=== Work required ===
Could you change every "Describe the element" in the items below to "Name the element" and write the items out again with nothing else altered?

=== Listed entries ===
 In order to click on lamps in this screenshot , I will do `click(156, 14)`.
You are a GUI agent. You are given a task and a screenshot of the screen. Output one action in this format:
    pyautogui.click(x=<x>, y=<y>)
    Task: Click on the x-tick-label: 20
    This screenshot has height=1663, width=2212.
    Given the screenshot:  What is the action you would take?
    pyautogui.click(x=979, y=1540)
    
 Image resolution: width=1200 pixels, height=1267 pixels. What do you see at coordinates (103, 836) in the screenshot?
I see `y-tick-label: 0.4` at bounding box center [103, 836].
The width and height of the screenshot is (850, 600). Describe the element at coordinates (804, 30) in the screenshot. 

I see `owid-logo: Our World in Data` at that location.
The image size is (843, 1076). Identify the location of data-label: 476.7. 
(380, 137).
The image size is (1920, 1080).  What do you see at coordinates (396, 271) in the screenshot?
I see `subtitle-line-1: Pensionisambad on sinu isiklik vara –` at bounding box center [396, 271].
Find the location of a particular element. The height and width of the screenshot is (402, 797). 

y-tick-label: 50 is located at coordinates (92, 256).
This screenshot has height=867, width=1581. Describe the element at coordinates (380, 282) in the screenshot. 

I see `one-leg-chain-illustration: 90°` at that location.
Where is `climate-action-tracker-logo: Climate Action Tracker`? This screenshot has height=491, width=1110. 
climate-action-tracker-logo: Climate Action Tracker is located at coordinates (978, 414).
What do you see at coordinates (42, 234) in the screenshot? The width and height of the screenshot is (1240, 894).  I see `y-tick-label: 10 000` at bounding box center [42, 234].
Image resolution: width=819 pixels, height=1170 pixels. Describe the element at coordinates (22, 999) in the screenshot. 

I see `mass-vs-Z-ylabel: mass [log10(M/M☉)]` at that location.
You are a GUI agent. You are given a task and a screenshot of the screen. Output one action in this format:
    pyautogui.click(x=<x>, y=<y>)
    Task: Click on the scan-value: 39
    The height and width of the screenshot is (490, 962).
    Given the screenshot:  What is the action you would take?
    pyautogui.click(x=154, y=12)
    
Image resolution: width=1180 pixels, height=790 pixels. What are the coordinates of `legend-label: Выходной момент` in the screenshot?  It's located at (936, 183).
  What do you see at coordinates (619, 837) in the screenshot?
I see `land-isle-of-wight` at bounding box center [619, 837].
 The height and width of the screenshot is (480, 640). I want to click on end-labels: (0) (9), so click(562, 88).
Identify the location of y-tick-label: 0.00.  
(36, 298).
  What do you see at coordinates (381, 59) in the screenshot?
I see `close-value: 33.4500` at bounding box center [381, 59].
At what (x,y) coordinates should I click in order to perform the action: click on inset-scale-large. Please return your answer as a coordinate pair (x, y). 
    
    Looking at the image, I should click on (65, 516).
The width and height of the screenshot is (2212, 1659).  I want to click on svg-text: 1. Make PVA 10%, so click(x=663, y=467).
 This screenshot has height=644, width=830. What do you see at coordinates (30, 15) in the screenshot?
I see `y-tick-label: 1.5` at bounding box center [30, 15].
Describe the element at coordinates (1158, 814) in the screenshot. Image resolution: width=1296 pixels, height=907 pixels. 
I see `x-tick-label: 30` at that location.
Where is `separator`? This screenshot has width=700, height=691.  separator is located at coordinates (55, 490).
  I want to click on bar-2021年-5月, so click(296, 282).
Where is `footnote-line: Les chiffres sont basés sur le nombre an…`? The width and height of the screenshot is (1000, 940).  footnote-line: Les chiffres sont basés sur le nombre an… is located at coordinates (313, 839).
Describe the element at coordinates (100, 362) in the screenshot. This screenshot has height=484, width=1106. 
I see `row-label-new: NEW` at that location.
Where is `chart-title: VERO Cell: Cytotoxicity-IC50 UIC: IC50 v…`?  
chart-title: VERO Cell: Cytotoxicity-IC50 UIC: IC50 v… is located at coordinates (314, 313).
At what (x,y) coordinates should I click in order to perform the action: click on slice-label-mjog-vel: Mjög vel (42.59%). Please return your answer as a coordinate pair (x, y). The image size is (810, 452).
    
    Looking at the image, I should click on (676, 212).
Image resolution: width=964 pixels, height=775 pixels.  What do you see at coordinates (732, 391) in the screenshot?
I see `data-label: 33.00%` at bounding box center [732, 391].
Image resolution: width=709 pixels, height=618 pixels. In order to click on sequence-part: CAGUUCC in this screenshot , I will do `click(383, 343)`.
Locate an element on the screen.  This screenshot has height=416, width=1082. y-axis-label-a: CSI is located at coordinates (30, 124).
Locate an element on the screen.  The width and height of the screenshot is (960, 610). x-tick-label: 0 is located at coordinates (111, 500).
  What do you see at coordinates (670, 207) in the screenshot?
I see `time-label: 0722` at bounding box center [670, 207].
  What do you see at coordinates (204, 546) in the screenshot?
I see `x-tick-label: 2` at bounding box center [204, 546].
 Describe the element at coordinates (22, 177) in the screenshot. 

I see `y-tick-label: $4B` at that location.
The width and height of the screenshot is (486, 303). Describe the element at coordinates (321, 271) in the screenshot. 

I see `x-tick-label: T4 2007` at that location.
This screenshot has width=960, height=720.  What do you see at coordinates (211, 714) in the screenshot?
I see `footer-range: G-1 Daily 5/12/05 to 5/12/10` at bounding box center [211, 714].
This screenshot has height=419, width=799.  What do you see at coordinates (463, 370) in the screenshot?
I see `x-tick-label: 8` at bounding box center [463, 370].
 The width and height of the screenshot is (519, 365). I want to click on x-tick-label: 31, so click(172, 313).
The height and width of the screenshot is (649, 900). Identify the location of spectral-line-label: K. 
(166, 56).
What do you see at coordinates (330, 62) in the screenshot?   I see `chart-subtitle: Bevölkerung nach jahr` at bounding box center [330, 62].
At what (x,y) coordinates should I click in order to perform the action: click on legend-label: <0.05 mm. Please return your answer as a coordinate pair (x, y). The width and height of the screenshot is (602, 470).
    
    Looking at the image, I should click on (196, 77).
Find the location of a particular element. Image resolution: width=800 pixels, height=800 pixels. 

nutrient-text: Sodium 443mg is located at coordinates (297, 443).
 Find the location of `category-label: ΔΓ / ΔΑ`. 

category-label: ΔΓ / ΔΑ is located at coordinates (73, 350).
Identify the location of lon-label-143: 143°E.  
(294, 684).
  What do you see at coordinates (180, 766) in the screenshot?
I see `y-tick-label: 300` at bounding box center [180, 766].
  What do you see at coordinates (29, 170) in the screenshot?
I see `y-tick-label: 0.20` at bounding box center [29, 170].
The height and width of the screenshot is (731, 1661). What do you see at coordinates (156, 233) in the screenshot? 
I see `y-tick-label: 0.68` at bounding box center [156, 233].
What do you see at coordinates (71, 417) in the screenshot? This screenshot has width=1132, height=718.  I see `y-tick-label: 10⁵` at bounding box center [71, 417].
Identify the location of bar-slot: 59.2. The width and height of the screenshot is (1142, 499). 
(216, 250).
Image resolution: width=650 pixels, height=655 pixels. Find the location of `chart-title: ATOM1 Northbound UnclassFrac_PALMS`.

=== Solved exercise ===
 In order to click on lamps in this screenshot , I will do `click(156, 14)`.
You are a GUI agent. You are given a task and a screenshot of the screen. Output one action in this format:
    pyautogui.click(x=<x>, y=<y>)
    Task: Click on the x-tick-label: 20
    This screenshot has height=1663, width=2212.
    Given the screenshot:  What is the action you would take?
    pyautogui.click(x=979, y=1540)
    
 Image resolution: width=1200 pixels, height=1267 pixels. What do you see at coordinates (103, 836) in the screenshot?
I see `y-tick-label: 0.4` at bounding box center [103, 836].
The width and height of the screenshot is (850, 600). Name the element at coordinates (804, 30) in the screenshot. 

I see `owid-logo: Our World in Data` at that location.
The image size is (843, 1076). Identify the location of data-label: 476.7. 
(380, 137).
The image size is (1920, 1080).  What do you see at coordinates (396, 271) in the screenshot?
I see `subtitle-line-1: Pensionisambad on sinu isiklik vara –` at bounding box center [396, 271].
Find the location of a particular element. The height and width of the screenshot is (402, 797). 

y-tick-label: 50 is located at coordinates (92, 256).
This screenshot has height=867, width=1581. Name the element at coordinates (380, 282) in the screenshot. 

I see `one-leg-chain-illustration: 90°` at that location.
Where is `climate-action-tracker-logo: Climate Action Tracker`? This screenshot has height=491, width=1110. 
climate-action-tracker-logo: Climate Action Tracker is located at coordinates (978, 414).
What do you see at coordinates (42, 234) in the screenshot? The width and height of the screenshot is (1240, 894).  I see `y-tick-label: 10 000` at bounding box center [42, 234].
Image resolution: width=819 pixels, height=1170 pixels. Name the element at coordinates (22, 999) in the screenshot. 

I see `mass-vs-Z-ylabel: mass [log10(M/M☉)]` at that location.
You are a GUI agent. You are given a task and a screenshot of the screen. Output one action in this format:
    pyautogui.click(x=<x>, y=<y>)
    Task: Click on the scan-value: 39
    The height and width of the screenshot is (490, 962).
    Given the screenshot:  What is the action you would take?
    pyautogui.click(x=154, y=12)
    
Image resolution: width=1180 pixels, height=790 pixels. What are the coordinates of `legend-label: Выходной момент` in the screenshot?  It's located at (936, 183).
  What do you see at coordinates (619, 837) in the screenshot?
I see `land-isle-of-wight` at bounding box center [619, 837].
 The height and width of the screenshot is (480, 640). I want to click on end-labels: (0) (9), so click(562, 88).
Identify the location of y-tick-label: 0.00.  
(36, 298).
  What do you see at coordinates (381, 59) in the screenshot?
I see `close-value: 33.4500` at bounding box center [381, 59].
At what (x,y) coordinates should I click in order to perform the action: click on inset-scale-large. Please return your answer as a coordinate pair (x, y). 
    
    Looking at the image, I should click on (65, 516).
The width and height of the screenshot is (2212, 1659).  I want to click on svg-text: 1. Make PVA 10%, so click(x=663, y=467).
 This screenshot has height=644, width=830. What do you see at coordinates (30, 15) in the screenshot?
I see `y-tick-label: 1.5` at bounding box center [30, 15].
Name the element at coordinates (1158, 814) in the screenshot. Image resolution: width=1296 pixels, height=907 pixels. 
I see `x-tick-label: 30` at that location.
Where is `separator`? This screenshot has width=700, height=691.  separator is located at coordinates (55, 490).
  I want to click on bar-2021年-5月, so click(296, 282).
Where is `footnote-line: Les chiffres sont basés sur le nombre an…`? The width and height of the screenshot is (1000, 940).  footnote-line: Les chiffres sont basés sur le nombre an… is located at coordinates (313, 839).
Name the element at coordinates (100, 362) in the screenshot. This screenshot has height=484, width=1106. 
I see `row-label-new: NEW` at that location.
Where is `chart-title: VERO Cell: Cytotoxicity-IC50 UIC: IC50 v…`?  
chart-title: VERO Cell: Cytotoxicity-IC50 UIC: IC50 v… is located at coordinates (314, 313).
At what (x,y) coordinates should I click in order to perform the action: click on slice-label-mjog-vel: Mjög vel (42.59%). Please return your answer as a coordinate pair (x, y). The image size is (810, 452).
    
    Looking at the image, I should click on (676, 212).
Image resolution: width=964 pixels, height=775 pixels.  What do you see at coordinates (732, 391) in the screenshot?
I see `data-label: 33.00%` at bounding box center [732, 391].
Image resolution: width=709 pixels, height=618 pixels. In order to click on sequence-part: CAGUUCC in this screenshot , I will do `click(383, 343)`.
Locate an element on the screen.  This screenshot has height=416, width=1082. y-axis-label-a: CSI is located at coordinates (30, 124).
Locate an element on the screen.  The width and height of the screenshot is (960, 610). x-tick-label: 0 is located at coordinates (111, 500).
  What do you see at coordinates (670, 207) in the screenshot?
I see `time-label: 0722` at bounding box center [670, 207].
  What do you see at coordinates (204, 546) in the screenshot?
I see `x-tick-label: 2` at bounding box center [204, 546].
 Name the element at coordinates (22, 177) in the screenshot. 

I see `y-tick-label: $4B` at that location.
The width and height of the screenshot is (486, 303). Name the element at coordinates (321, 271) in the screenshot. 

I see `x-tick-label: T4 2007` at that location.
This screenshot has width=960, height=720.  What do you see at coordinates (211, 714) in the screenshot?
I see `footer-range: G-1 Daily 5/12/05 to 5/12/10` at bounding box center [211, 714].
This screenshot has height=419, width=799.  What do you see at coordinates (463, 370) in the screenshot?
I see `x-tick-label: 8` at bounding box center [463, 370].
 The width and height of the screenshot is (519, 365). I want to click on x-tick-label: 31, so click(172, 313).
The height and width of the screenshot is (649, 900). Identify the location of spectral-line-label: K. 
(166, 56).
What do you see at coordinates (330, 62) in the screenshot?   I see `chart-subtitle: Bevölkerung nach jahr` at bounding box center [330, 62].
At what (x,y) coordinates should I click in order to perform the action: click on legend-label: <0.05 mm. Please return your answer as a coordinate pair (x, y). The width and height of the screenshot is (602, 470).
    
    Looking at the image, I should click on (196, 77).
Find the location of a particular element. Image resolution: width=800 pixels, height=800 pixels. 

nutrient-text: Sodium 443mg is located at coordinates (297, 443).
 Find the location of `category-label: ΔΓ / ΔΑ`. 

category-label: ΔΓ / ΔΑ is located at coordinates (73, 350).
Identify the location of lon-label-143: 143°E.  
(294, 684).
  What do you see at coordinates (180, 766) in the screenshot?
I see `y-tick-label: 300` at bounding box center [180, 766].
  What do you see at coordinates (29, 170) in the screenshot?
I see `y-tick-label: 0.20` at bounding box center [29, 170].
The height and width of the screenshot is (731, 1661). What do you see at coordinates (156, 233) in the screenshot? 
I see `y-tick-label: 0.68` at bounding box center [156, 233].
What do you see at coordinates (71, 417) in the screenshot? This screenshot has width=1132, height=718.  I see `y-tick-label: 10⁵` at bounding box center [71, 417].
Identify the location of bar-slot: 59.2. The width and height of the screenshot is (1142, 499). 
(216, 250).
Image resolution: width=650 pixels, height=655 pixels. Find the location of `chart-title: ATOM1 Northbound UnclassFrac_PALMS`.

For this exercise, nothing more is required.